Most ACI learning starts here. These objects form the basic application policy model.
The objects
| Object | Simple meaning |
|---|---|
| Tenant | A policy boundary for a customer, team, application, or environment |
| VRF | A routing table |
| Bridge domain | A layer-2 forwarding domain, usually with a subnet gateway |
| Application profile | A container for EPGs that belong to an application |
| EPG | A group of endpoints that share the same policy |
An EPG is not simply a VLAN. It is a policy group. A VLAN can be one way to attach endpoints to an EPG, but the EPG is the thing APIC uses when applying contracts and endpoint policy.
A simple lab model
Create a tenant named lab-prod.
Inside it:
| Object | Example |
|---|---|
| VRF | prod-vrf |
| Bridge domain | prod-bd |
| Subnet | 10.10.10.1/24 |
| Application profile | three-tier-app |
| EPGs | web, app, db |
This gives you a clean three-tier application skeleton. You can then add contracts in the next module.
What to verify
After building the objects, check:
- The bridge domain points to the right VRF.

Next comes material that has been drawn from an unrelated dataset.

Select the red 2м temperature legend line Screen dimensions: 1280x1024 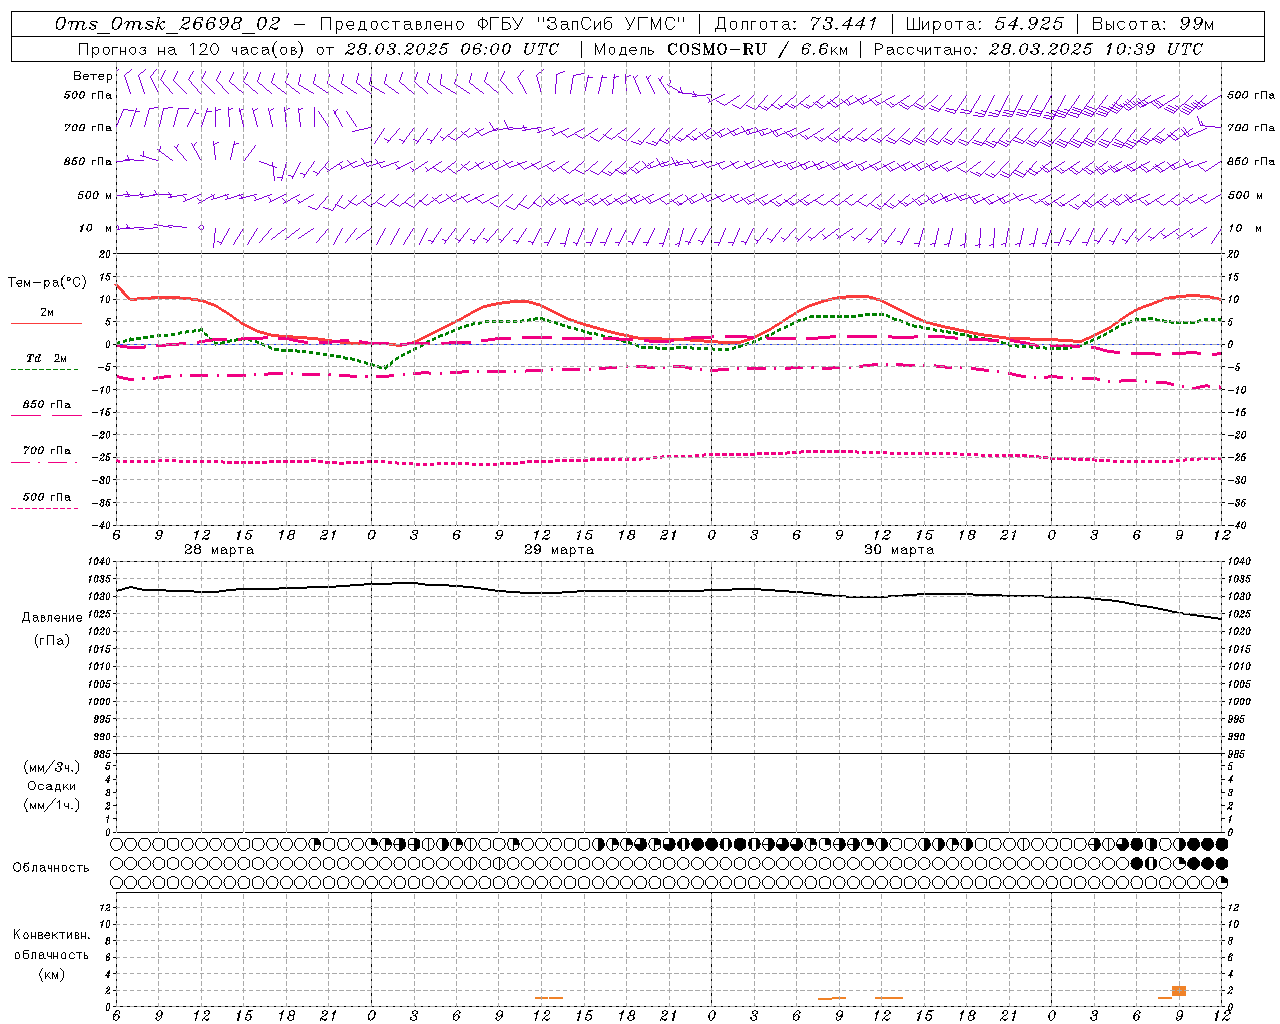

- The subnet is on the bridge domain, not randomly attached elsewhere.
- Each EPG is under the expected application profile.
- Each EPG is associated with the intended bridge domain.
- APIC shows no obvious faults for missing relationships.
If the relationships feel verbose, that is normal. ACI makes implicit network assumptions explicit as policy objects.